→ PROBLEM DESCRIPTION
Retype the whole listing below line for line, leaving out the pictures.

→ RECORDS FOR THE TASK

[start]

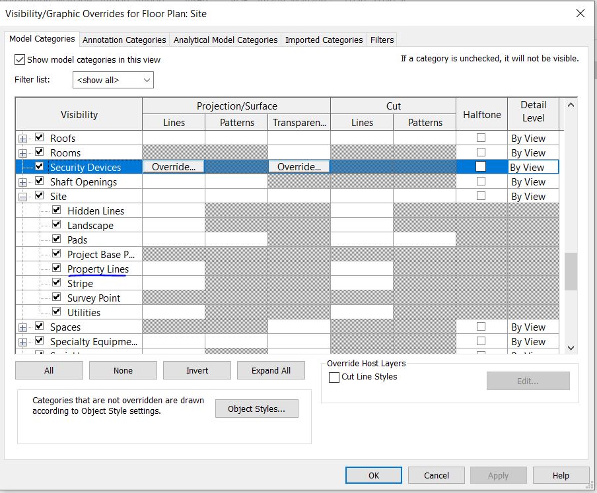
Task: Expand the Spaces category node
Action: pyautogui.click(x=23, y=327)
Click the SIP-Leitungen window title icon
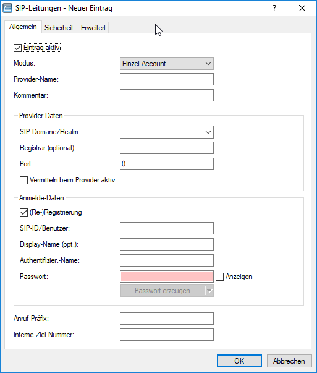Viewport: 317px width, 373px height. pos(7,8)
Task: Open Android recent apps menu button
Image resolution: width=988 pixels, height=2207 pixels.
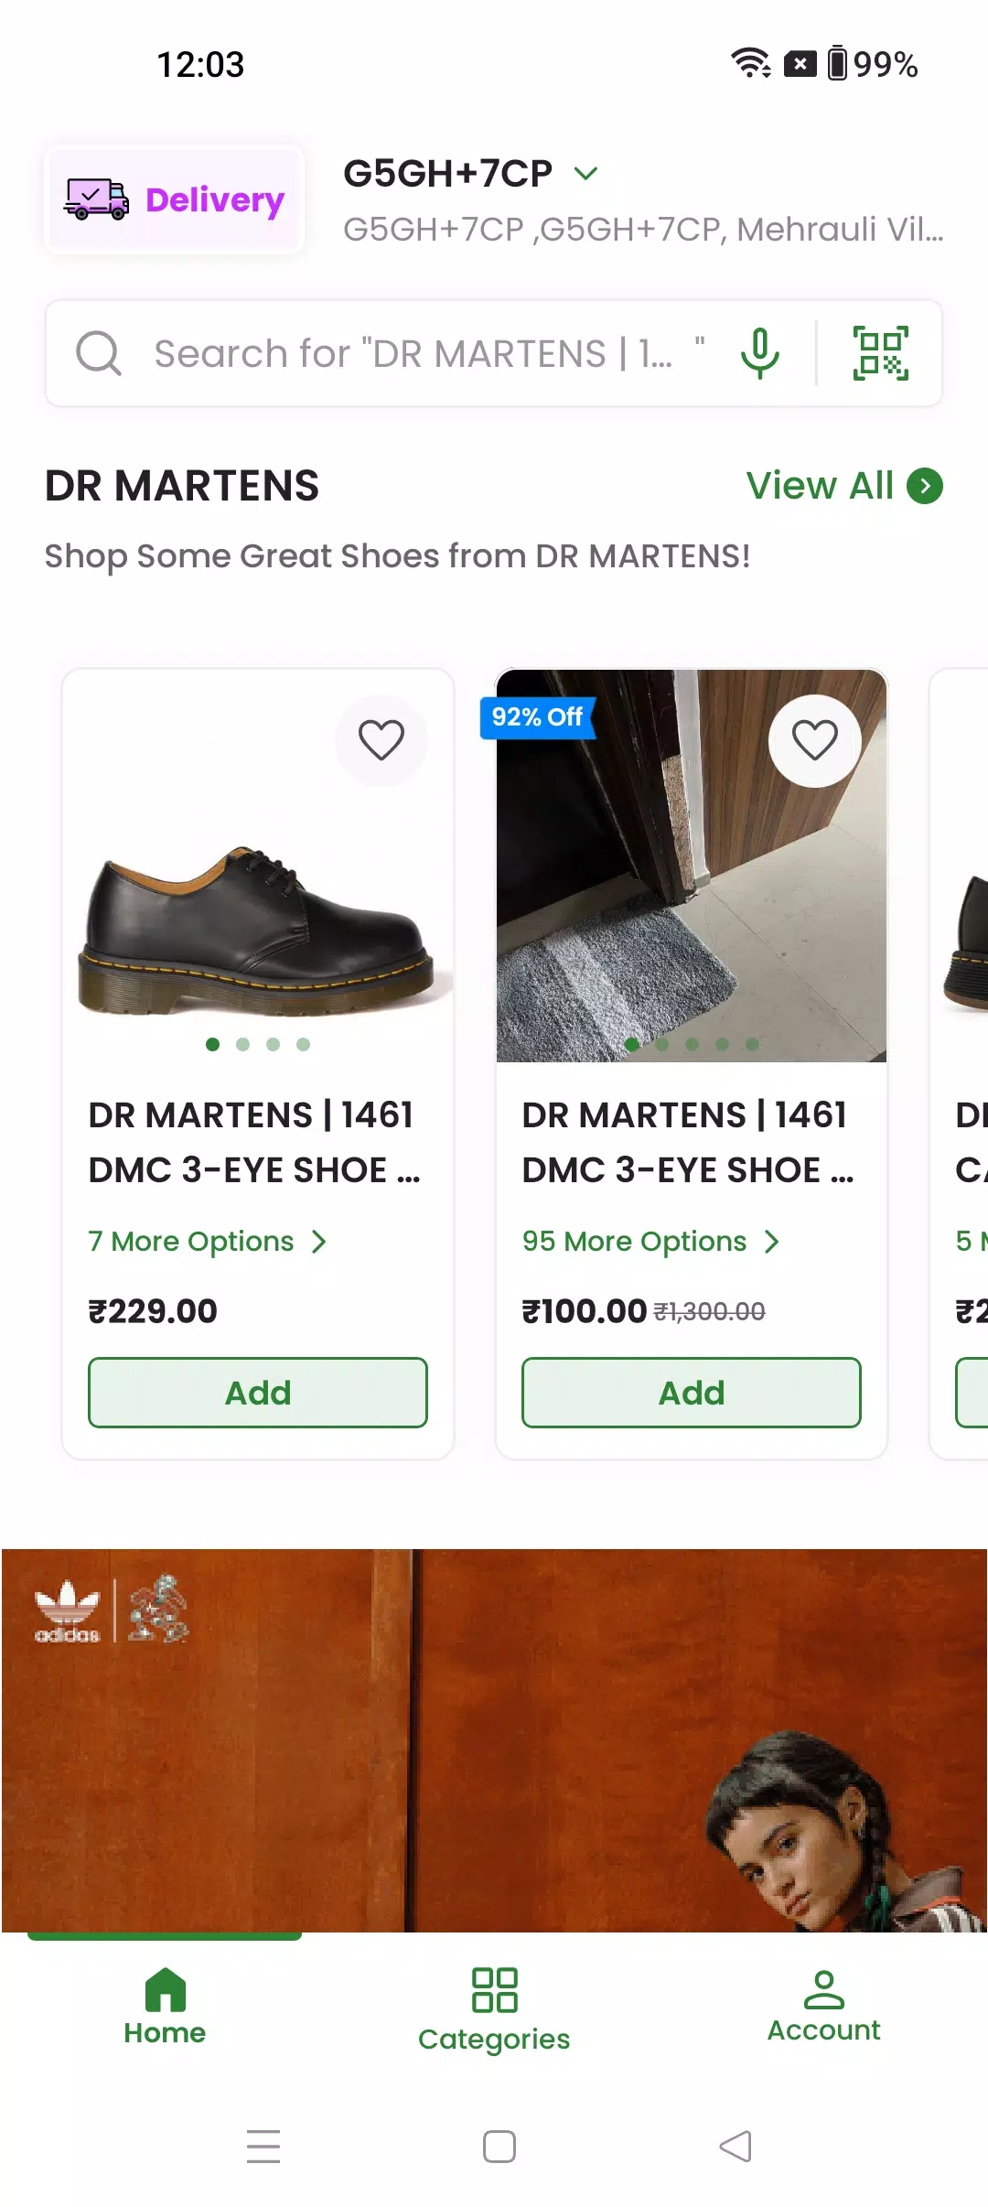Action: (x=263, y=2146)
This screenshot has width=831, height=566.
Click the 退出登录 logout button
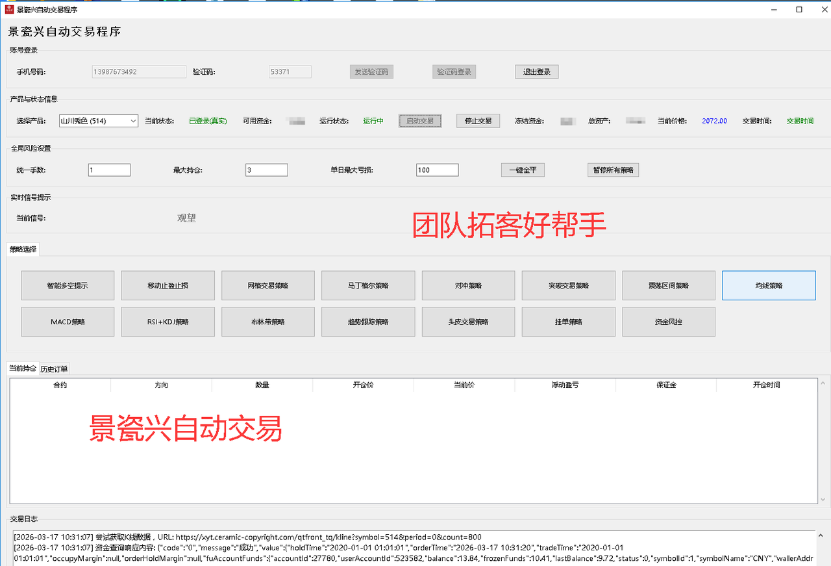(536, 71)
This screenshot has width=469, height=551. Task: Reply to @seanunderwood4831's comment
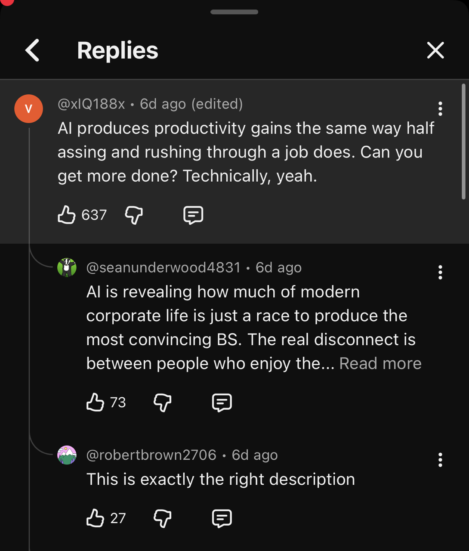click(222, 402)
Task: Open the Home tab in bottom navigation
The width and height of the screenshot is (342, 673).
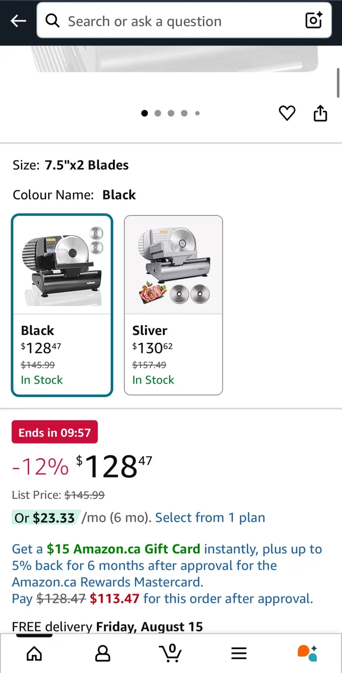Action: coord(34,653)
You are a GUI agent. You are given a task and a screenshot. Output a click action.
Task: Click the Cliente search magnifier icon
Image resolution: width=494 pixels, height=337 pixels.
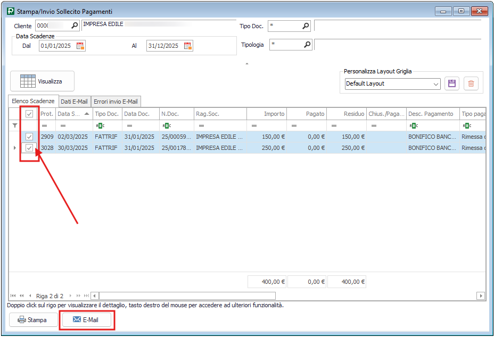coord(75,26)
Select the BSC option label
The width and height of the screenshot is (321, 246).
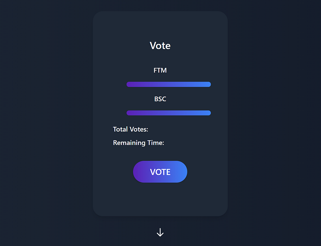[160, 99]
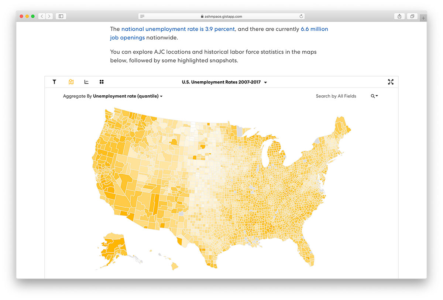Toggle the Safari sidebar button
Image resolution: width=443 pixels, height=300 pixels.
tap(61, 16)
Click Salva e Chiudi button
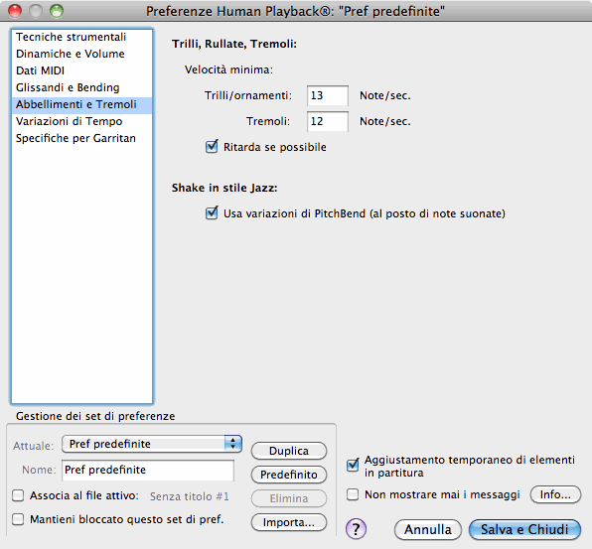 524,529
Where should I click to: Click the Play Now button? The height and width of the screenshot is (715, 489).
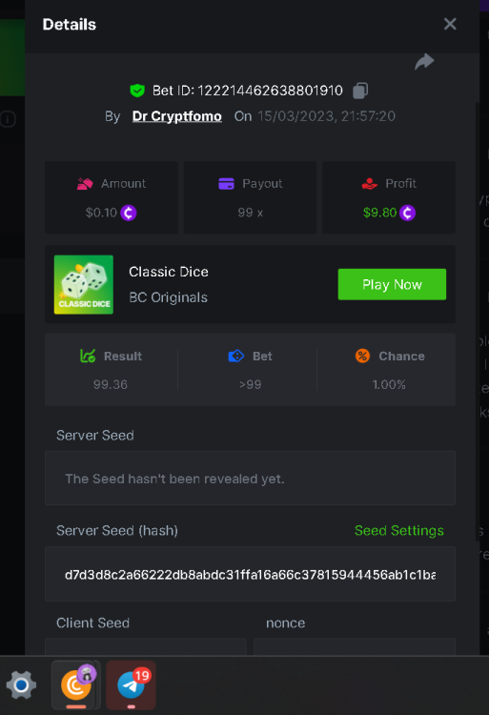392,284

[end]

→ TASK OUTPUT
Task: Expand the Spaces category node
Action: pyautogui.click(x=23, y=327)
Click the SIP-Leitungen window title icon
Viewport: 317px width, 373px height. pos(7,8)
Task: Open Android recent apps menu button
Image resolution: width=988 pixels, height=2207 pixels.
Action: (x=263, y=2146)
This screenshot has width=831, height=566.
Click the 退出登录 logout button
(536, 71)
This screenshot has width=469, height=551. Task: Reply to @seanunderwood4831's comment
click(222, 402)
Task: Open the Home tab in bottom navigation
The width and height of the screenshot is (342, 673).
Action: coord(34,653)
You are a GUI agent. You are given a task and a screenshot. Output a click action.
Task: Click the Cliente search magnifier icon
Image resolution: width=494 pixels, height=337 pixels.
coord(75,26)
Select the BSC option label
The width and height of the screenshot is (321, 246).
[160, 99]
Toggle the Safari sidebar button
Image resolution: width=443 pixels, height=300 pixels.
tap(61, 16)
Click Salva e Chiudi button
 524,529
Where should I click to: Click the Play Now button? The height and width of the screenshot is (715, 489).
392,284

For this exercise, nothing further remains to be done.